The continuing wars in Iraq and Afghanistan have stretched US military manpower to the limits. The US has paid for these wars by borrowing rather than taxation. The long-term costs of these conflicts, including medical care for maimed American soldiers, will run into the trillions, according to the economists Joseph Stiglitz and Linda Bilmes.

If a lift-and-strike policy failed, and the result was a full-scale American war in Libya, how would Sen. McCain propose to pay for it? Republicans since Reagan have preferred to use deficit spending rather than taxes to pay for wars and military buildups.

No doubt the Republican hawks would support paying for a Libyan war, like the Iraq and Afghan wars, by adding hundreds of billions or trillions to the deficit, even as they claim that non-military programs are bankrupting the country.

Napoleon and Hitler were brought down when they foolishly fought wars on two fronts. In hindsight they look like strategic geniuses compared to the American hawks who, not content that the US is fighting two simultaneous wars in the Muslim world, are recklessly proposing a third.

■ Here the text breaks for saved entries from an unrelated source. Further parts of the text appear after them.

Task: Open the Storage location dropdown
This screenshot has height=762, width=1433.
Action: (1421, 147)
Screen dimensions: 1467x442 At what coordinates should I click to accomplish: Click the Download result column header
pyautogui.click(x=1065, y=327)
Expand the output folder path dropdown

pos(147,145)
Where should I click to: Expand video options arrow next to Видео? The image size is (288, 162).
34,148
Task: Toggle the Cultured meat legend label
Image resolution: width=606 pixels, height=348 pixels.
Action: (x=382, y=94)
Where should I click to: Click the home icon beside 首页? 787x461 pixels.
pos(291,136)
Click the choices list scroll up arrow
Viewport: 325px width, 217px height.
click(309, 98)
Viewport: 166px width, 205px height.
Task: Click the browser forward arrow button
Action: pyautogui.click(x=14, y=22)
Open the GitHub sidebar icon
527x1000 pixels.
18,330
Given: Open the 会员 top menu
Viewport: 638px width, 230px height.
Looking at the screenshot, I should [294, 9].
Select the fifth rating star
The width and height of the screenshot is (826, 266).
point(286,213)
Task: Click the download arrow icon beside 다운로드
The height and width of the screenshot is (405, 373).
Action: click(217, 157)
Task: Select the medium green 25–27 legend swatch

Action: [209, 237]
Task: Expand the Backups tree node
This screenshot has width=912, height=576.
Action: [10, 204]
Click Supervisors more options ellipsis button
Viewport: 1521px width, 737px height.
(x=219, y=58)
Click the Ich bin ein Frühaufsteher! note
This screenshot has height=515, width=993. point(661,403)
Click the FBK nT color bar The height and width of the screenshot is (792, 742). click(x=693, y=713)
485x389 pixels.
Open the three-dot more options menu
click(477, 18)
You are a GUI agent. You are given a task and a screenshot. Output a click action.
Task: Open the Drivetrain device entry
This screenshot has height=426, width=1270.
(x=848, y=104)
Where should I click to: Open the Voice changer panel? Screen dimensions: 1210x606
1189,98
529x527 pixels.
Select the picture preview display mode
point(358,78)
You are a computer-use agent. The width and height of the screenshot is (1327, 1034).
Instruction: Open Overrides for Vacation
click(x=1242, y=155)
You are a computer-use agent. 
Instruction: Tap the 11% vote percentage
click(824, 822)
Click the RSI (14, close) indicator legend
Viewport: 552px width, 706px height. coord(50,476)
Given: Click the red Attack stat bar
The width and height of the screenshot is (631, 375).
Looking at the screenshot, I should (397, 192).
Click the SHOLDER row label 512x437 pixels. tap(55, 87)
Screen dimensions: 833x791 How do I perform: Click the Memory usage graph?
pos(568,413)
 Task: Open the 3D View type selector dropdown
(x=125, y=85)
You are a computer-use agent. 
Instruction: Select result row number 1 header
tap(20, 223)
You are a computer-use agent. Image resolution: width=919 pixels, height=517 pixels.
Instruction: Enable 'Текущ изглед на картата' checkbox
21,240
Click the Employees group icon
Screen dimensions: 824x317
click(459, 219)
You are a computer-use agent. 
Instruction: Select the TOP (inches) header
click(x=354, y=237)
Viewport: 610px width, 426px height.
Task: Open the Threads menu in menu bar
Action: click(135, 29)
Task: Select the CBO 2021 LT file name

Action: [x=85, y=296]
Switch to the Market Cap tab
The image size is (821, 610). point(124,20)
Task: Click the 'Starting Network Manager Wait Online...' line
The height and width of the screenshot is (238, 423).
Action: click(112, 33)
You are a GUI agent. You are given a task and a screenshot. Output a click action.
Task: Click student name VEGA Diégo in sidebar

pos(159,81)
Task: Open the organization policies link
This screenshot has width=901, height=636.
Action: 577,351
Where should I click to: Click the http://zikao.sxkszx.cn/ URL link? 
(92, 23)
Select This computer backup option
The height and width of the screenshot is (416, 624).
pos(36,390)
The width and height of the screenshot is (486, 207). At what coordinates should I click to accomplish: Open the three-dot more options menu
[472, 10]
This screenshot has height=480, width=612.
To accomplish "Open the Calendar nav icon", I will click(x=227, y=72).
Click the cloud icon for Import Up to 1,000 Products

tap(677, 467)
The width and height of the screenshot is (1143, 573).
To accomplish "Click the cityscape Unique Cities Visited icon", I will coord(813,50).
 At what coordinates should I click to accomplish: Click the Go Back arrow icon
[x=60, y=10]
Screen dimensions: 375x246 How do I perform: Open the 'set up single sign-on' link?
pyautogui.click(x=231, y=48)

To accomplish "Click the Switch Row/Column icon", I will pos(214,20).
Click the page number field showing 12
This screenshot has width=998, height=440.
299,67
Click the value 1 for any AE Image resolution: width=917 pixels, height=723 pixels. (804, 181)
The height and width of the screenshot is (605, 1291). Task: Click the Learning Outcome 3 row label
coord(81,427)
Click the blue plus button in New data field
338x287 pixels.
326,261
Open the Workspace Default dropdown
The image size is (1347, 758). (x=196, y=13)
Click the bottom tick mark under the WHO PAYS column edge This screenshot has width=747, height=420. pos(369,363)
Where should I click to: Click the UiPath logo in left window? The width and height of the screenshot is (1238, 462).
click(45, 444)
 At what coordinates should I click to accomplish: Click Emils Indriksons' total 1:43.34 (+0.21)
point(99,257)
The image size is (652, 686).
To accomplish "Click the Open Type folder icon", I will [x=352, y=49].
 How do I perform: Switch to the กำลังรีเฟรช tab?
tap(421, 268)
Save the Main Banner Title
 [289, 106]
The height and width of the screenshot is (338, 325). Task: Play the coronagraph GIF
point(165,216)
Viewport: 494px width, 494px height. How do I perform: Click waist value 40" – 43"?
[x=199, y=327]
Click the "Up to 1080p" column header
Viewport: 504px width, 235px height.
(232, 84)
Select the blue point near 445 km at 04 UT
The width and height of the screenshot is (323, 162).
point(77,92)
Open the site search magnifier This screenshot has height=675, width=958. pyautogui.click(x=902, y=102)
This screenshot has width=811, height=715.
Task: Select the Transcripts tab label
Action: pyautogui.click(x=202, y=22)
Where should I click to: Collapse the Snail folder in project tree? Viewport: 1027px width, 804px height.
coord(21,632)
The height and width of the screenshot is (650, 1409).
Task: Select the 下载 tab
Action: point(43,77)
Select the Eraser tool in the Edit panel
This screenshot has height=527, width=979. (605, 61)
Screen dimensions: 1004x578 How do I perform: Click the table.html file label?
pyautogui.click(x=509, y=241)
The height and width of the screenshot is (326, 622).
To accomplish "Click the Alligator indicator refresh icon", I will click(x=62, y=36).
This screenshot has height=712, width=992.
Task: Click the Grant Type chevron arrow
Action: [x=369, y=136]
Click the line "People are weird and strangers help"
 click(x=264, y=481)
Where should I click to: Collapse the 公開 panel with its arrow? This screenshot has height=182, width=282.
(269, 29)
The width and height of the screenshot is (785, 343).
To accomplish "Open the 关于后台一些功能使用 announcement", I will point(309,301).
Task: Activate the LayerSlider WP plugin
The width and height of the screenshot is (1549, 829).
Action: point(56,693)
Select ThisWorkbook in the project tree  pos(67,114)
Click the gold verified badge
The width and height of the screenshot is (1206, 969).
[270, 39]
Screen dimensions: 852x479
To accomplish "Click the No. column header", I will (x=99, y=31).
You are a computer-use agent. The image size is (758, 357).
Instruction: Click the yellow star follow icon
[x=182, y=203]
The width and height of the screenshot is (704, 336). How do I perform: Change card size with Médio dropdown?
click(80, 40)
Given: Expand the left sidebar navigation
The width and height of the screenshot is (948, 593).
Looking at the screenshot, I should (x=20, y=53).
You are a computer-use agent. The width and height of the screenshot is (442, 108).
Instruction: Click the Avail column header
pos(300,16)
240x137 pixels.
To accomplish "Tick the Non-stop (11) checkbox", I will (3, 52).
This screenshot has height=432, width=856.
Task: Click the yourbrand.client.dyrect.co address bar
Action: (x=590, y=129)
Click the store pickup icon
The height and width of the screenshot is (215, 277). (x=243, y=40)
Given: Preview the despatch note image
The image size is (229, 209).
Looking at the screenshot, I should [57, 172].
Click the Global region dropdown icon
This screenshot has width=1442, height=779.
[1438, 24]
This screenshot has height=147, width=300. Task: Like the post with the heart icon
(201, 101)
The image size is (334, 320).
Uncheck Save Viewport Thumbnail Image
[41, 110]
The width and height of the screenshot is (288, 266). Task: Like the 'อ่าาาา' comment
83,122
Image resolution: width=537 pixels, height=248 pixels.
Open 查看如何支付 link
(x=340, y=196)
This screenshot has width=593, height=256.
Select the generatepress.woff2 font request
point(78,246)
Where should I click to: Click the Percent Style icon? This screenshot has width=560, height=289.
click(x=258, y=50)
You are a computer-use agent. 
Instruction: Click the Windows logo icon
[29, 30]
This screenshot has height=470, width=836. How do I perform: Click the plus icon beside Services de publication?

Fortunately, the American people in 2008 chose not to entrust Sen. McCain with the office of commander in chief. While his domestic policy has been too timid and incremental, in his foreign policy Barack Obama has proven to be the cautious realist that America needed after the trigger-happy George W. Bush. His prudence is shared by his conservative secretary of defense, Robert Gates, who recently told an audience of West Point cadets:

“In my opinion, any future defense secretary who advises the president to again send a big American land army into Asia or into the Middle East or Africa should ‘have his head examined,’ as General MacArthur so delicately put it.”

Gates is right. Those who propose US military intervention in Libya, even as the US remains bogged down in Iraq and Afghanistan, should get their heads examined.

Michael Lind is Policy Director of the Economic Growth Program at the New America Foundation and is the author of “The Next American Nation: The New Nationalism and the Fourth American Revolution.”